Nobody Wants to Play Rhythm Guitar Behind Jesus
These past two Sundays at Your Church I’ve been speaking to everyone about having the right mindset, or attitude. I’ve pivoted my messages from the verses found in Philippians chapter 2 where Paul is endeavoring to help the newfound church with their thinking towards themselves and others. One of the main thread lines of thought, in my words, has to do with not seeing yourself as God’s gift to the human race. I know, I know, this comes as a shock, right? The fact is, at some point in time we all have had to deal with some strand of thinking we are better than others. Why? We are born with it. We learned at a young age how to fight, how to blend in and how to stand up for ourselves. We developed stereotypes and strong opinions of how we saw ourselves and how we viewed others – and even how we classified them. Some of it probably has to do with how we were ‘wired’ (like our gifting and such), but for others it was the environment we grew up in and the quality of friends/family we had around us. Long story short, it’s inevitable that to some degree we think of ourselves as better than others.
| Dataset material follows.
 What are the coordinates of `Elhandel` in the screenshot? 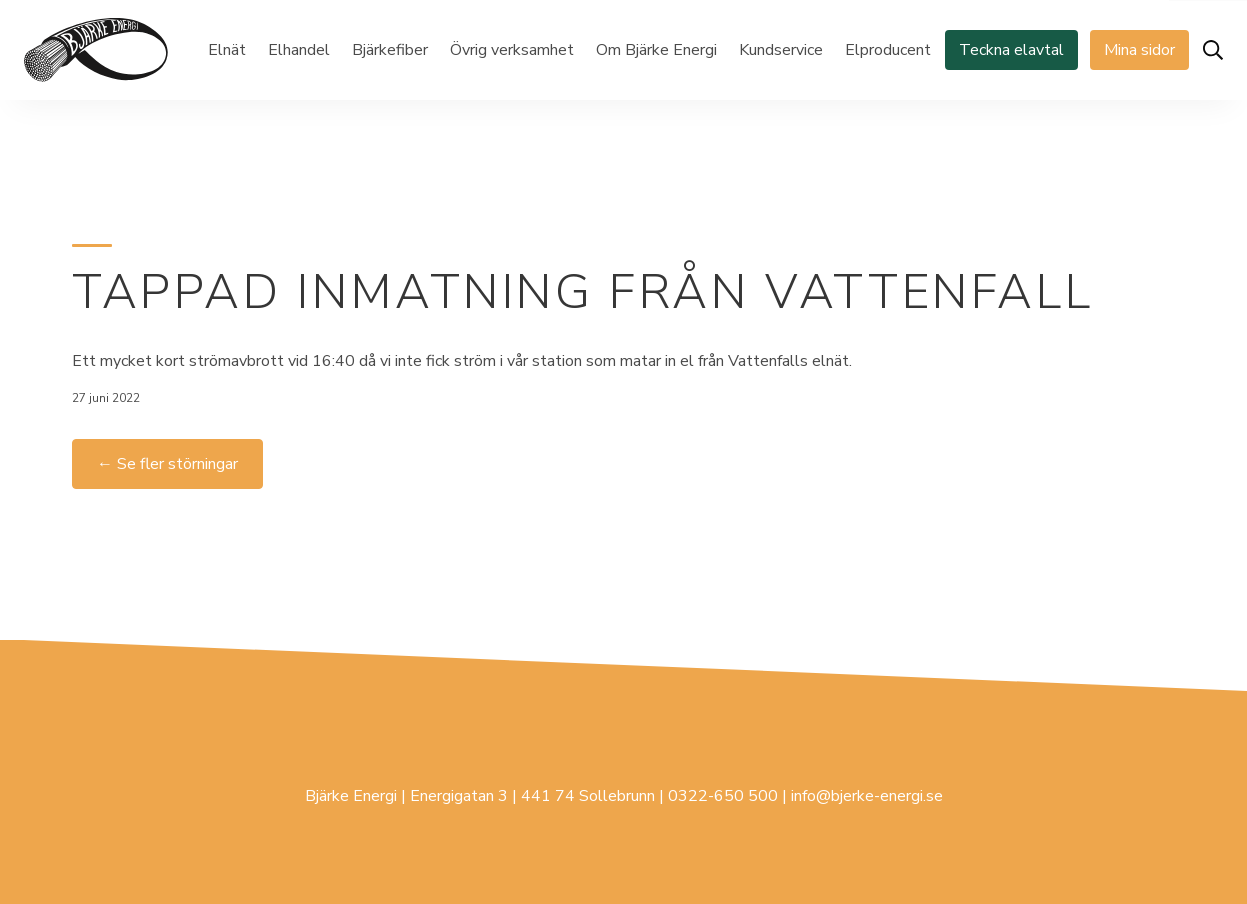 It's located at (299, 50).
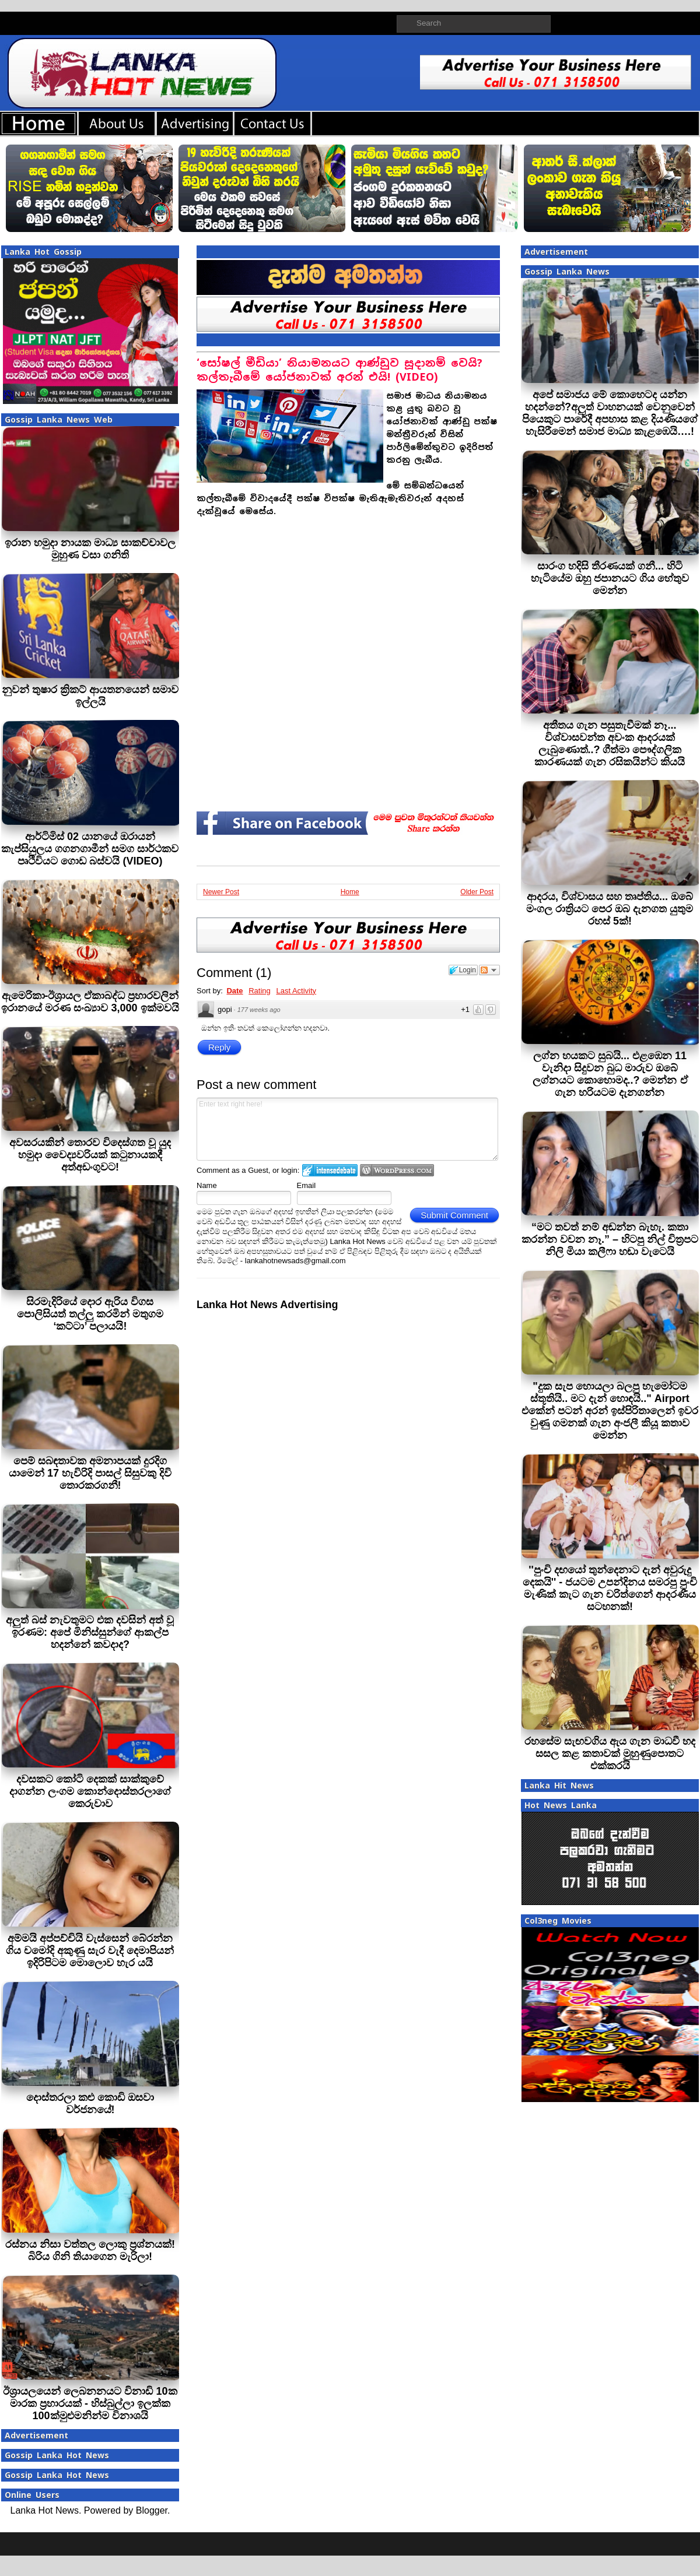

I spent the first 36 years of my life in the frozen tundra called Canada. It was my home and native land. I thought it was the greatest place on earth to live. Canadians were more friendly to mankind than our cocky American neighbors. We had more lakes than America. Better fishing and better hunting. We had real athletes who played real sports like hockey, not football. We were welcomed all over the world and liked so much that we didn’t even need a military. We celebrated holidays that we made up. We had better coffee, better beer (though I hate the taste of it) and created the world renown poutine craze. Yes, some of the greatest people in the world came from Canada…that is until I made my first overseas trip to Portugal. There I met people who seemed more friendly than us. I ate better tasting food and saw sights that were more spectacular. After a week I realized that some of the greatest people in the world might actually have come from Portugal…until I moved to Texas. You get the pic?
I think it’s so easy to get caught up with thinking that we are better than others. I remember a song I heard as a kid from the Oak Ridge Boys entitled, “Nobody wants to play rhythm guitar behind Jesus.” Isn’t that so legit?? With Jesus in the band we want to be the lead singer. What Paul addresses here in Philippians is that if we allow the mindset of being better than others to become bedrock in our thinking it can result in actions and attitude that will inevitably steer us away from our calling, direction and purpose. Paul therefore uses Jesus as the point of reference to instruct us that a newfound mindset of humility and servitude is necessary in every endeavor, every relationship and every situation. A new mindset while we are at our job. A new mindset while at home. A new mindset while in church, at school, towards our neighbors, towards our family and our friends. A new mindset that says, “I’m here to serve.” A mindset that doesn’t do it for the recognition, promotion or the pay. It’s an attitude of sincerely wanting to help others succeed. A willingness no matter what the position, to roll up our sleeves and get down in the trenches. What’s ironic is that Paul warns us that it’s also an attitude which will be challenged with wanting to complain, argue and blame those who make life difficult. Gee, doesn’t that sound familiar?! Here’s the best part. However difficult it life may tend to be, this new attitude is also one that God doesn’t ignore. Paul says it’s an attitude He exalts, recognizes, promotes and pays. That makes it worth it.
Long story short, serving others isn’t always fun but having that heart of humility while serving is actually doing something bigger in us than the ones we serve. From God’s perspective, our destiny is tied to this new attitude and so is our promotion!
Philippians 2:3-4 (New International Version)
Do nothing out of selfish ambition or vain conceit, but in humility consider others better than yourselves.